PROBLEM 1: In the passage on local agriculture, whose 1994 study on the relevance of food-related experiences is cited?
PROBLEM 2: Please return a verbatim copy of the passage on local agriculture from "The poor implementation" up to and including "(Lupton 1994, pp.668-669).".

SELECTED EXCERPT:
* * * * *
With the great challenges of the present and the future in mind, it is worth taking a look at the past in order to preserve or reactivate selected knowledge, skills and practices. Small-scale agriculture adapted to local conditions can not only contribute to biodiversity and counteract the risks of natural hazards, but the local production of food also provides an impetus for regional value chains and thus minimizes transport routes. As a result, products whose origin and production are at least partially visible and known can be purchased and consumed. Agriculture can also be combined with other industries, such as soft tourism, which creates different jobs and thus reduces the risk of population decline. First and foremost, the local population should become (re)aware of the high value of natural resources and the knowledge and skills around sustainable forms of use, in order to be able to pass it on. A critical examination of past and present conditions as well as an openness to new local approaches would have the potential to optimize local adaptation to changing factors. Scientists and politicians can fulfill their responsibility by taking on initiating and accompanying functions. Ultimately, it will be decided on the ground whether or not residents and regional stakeholders adopt sustainable lifestyles.

The poor implementation of recommendations is countered by Lupton's (1994) study of the relevance of (food-related) experiences. Events, places, and people would be remembered especially in connection with strong feelings or emotions and would thwart the adoption of suggestions. On the one hand, taste, smell, and consistency triggered more or less pleasurable memories; on the other hand, preferences and decisions were based on experience (Lupton 1994, pp.668-669).
* * * * *
PROVIDED DATA:

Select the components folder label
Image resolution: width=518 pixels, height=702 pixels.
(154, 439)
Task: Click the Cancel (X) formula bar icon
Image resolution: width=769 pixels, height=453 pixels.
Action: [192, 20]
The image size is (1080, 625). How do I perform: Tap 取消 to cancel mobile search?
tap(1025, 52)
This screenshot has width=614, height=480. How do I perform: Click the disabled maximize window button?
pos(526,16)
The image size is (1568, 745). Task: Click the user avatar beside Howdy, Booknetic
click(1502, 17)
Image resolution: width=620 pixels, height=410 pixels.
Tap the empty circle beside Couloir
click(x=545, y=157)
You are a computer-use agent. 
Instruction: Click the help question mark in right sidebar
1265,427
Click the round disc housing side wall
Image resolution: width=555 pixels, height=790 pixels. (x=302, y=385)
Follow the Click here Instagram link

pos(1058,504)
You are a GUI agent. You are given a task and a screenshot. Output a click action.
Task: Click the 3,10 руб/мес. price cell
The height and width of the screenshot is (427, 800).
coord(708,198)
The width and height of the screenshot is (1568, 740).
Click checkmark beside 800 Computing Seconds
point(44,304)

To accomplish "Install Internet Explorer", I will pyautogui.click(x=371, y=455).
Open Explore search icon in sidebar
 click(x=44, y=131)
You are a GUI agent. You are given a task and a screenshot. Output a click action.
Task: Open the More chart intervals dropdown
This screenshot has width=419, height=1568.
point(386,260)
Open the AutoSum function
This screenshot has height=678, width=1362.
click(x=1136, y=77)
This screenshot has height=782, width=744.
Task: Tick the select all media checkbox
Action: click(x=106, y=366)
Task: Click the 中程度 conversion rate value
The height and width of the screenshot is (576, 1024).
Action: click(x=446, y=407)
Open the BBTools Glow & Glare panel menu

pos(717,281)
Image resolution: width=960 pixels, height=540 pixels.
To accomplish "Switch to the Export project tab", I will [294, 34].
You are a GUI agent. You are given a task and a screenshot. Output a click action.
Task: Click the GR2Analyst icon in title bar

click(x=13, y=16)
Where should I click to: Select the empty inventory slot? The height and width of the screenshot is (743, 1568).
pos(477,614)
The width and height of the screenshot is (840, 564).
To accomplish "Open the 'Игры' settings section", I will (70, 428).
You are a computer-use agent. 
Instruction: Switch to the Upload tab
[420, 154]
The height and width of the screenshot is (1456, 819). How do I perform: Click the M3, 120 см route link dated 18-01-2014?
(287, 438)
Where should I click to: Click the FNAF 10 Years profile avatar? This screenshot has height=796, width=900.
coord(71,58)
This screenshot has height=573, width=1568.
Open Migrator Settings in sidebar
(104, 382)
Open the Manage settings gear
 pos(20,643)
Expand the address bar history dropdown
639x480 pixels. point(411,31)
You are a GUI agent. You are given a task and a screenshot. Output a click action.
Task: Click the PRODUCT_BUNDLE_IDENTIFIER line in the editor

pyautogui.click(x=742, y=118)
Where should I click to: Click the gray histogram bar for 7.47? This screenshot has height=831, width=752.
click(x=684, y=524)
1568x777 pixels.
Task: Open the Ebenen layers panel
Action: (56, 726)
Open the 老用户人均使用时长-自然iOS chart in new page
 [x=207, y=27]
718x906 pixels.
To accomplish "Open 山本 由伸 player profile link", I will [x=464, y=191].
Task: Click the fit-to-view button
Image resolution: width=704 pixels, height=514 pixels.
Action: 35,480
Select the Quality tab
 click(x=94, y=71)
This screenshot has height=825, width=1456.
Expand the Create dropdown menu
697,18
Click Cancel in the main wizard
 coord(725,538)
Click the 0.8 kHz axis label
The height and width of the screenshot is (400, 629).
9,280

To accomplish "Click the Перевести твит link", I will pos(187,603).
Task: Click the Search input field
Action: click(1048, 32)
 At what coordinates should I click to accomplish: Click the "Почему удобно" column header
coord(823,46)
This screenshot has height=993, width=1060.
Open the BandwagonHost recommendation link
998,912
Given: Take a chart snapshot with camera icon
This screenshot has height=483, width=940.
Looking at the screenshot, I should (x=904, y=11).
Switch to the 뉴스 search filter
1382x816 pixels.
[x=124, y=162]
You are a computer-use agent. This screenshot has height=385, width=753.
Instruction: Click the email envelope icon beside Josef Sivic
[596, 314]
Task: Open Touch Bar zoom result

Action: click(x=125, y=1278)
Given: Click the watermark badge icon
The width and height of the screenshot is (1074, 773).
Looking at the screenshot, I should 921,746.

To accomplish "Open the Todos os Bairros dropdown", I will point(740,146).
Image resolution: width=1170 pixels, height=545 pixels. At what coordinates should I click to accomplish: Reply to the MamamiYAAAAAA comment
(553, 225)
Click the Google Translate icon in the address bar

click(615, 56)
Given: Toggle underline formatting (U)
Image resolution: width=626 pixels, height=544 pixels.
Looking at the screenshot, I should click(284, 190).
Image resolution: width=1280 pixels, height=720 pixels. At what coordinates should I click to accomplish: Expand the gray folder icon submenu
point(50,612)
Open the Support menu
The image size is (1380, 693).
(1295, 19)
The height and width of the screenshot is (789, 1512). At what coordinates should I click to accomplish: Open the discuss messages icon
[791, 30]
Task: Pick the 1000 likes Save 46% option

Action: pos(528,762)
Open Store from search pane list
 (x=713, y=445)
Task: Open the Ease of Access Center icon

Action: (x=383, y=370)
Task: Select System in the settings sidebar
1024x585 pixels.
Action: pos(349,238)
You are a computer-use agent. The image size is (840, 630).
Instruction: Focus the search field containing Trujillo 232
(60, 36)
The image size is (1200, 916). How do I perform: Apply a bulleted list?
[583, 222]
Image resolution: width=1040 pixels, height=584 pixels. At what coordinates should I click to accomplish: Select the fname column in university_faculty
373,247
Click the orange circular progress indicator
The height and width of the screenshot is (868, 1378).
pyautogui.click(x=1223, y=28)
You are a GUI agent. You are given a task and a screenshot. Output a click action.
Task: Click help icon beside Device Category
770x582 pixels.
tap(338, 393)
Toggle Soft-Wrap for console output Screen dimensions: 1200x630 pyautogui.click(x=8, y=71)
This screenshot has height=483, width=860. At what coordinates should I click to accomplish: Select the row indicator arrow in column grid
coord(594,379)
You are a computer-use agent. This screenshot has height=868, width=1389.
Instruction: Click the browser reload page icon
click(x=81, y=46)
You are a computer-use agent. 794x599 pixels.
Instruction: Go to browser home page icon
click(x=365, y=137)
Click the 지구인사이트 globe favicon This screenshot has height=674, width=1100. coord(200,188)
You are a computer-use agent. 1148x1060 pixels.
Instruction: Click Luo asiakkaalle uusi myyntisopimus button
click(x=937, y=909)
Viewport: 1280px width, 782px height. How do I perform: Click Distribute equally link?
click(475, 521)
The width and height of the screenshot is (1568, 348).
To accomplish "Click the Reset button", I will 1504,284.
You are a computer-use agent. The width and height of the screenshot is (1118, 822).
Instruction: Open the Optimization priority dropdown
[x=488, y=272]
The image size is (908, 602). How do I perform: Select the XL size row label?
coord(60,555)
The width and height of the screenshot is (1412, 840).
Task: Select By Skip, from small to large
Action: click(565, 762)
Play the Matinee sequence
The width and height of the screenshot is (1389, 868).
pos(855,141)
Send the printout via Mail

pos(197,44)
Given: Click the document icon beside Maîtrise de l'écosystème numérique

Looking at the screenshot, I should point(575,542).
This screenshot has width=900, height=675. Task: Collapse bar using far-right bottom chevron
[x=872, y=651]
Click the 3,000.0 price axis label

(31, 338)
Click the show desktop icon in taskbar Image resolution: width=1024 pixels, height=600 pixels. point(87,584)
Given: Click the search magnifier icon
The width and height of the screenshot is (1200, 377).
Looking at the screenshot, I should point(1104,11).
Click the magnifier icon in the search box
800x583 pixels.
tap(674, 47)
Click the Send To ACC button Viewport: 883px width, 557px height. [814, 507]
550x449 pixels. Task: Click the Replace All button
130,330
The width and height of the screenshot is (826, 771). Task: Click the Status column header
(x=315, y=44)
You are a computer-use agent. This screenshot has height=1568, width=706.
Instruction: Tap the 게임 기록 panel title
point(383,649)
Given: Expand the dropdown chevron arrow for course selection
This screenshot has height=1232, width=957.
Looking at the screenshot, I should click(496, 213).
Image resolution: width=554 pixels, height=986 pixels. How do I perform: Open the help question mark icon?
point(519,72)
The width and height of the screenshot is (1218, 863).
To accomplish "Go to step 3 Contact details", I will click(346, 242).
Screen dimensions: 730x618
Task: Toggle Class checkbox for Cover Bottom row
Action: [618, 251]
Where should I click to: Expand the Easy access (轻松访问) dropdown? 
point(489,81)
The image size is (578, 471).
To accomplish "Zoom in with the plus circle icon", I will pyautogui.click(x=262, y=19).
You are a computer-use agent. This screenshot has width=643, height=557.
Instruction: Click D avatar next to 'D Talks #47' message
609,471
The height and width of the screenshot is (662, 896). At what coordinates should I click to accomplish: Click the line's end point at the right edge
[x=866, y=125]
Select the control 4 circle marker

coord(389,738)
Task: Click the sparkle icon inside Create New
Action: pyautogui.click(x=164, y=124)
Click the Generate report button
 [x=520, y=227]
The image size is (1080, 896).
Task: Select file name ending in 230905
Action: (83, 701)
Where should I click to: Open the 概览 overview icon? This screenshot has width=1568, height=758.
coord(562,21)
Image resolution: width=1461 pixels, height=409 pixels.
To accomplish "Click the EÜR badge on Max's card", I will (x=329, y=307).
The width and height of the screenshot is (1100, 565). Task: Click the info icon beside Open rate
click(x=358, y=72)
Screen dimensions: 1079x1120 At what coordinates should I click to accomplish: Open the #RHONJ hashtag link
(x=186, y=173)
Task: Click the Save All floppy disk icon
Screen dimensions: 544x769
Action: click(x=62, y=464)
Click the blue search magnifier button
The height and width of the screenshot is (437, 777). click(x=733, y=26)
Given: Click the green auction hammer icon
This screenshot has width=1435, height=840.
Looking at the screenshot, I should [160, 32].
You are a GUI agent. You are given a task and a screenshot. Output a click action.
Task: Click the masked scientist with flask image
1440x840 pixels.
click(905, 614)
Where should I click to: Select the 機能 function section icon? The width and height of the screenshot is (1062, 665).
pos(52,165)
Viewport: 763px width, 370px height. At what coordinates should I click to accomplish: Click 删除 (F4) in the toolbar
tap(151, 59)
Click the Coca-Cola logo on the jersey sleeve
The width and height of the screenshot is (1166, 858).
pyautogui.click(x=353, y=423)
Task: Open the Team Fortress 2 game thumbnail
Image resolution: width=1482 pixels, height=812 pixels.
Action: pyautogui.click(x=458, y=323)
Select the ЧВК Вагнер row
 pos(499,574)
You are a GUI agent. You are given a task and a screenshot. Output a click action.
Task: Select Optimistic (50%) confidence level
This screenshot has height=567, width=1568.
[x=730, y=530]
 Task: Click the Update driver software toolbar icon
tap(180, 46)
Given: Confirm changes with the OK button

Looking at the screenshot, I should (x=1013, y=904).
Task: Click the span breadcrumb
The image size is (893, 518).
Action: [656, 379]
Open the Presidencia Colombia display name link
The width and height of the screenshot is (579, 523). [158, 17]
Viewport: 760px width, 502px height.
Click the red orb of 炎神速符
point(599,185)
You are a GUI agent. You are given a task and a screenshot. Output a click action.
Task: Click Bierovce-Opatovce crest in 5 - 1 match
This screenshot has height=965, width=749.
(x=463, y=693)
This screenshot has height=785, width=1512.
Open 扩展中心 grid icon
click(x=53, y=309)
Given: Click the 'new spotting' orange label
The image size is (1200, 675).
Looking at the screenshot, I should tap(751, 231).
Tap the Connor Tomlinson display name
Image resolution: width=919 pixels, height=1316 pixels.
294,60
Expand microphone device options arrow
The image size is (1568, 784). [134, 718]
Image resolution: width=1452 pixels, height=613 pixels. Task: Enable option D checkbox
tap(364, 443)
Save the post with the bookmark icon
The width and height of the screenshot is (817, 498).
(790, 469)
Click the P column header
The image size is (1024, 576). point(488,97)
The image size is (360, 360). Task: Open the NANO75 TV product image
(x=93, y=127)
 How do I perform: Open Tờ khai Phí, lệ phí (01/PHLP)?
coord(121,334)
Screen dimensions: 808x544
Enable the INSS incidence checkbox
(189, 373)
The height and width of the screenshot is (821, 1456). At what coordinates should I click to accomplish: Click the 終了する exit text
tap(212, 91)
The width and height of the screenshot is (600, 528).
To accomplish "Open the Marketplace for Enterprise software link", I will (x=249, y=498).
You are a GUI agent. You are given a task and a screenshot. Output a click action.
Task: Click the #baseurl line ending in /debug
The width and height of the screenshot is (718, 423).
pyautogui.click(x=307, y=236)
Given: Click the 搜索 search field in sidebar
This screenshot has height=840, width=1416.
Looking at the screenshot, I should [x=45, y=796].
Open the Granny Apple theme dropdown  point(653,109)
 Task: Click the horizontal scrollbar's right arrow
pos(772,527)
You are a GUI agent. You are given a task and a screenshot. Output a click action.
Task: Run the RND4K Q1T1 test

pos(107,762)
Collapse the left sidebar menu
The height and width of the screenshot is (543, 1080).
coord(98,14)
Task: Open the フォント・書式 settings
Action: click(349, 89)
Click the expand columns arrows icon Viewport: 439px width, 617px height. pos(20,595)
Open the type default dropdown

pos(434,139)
* * * * *
ANSWER BOX 1: Lupton's

ANSWER BOX 2:
The poor implementation of recommendations is countered by Lupton's (1994) study of the relevance of (food-related) experiences. Events, places, and people would be remembered especially in connection with strong feelings or emotions and would thwart the adoption of suggestions. On the one hand, taste, smell, and consistency triggered more or less pleasurable memories; on the other hand, preferences and decisions were based on experience (Lupton 1994, pp.668-669).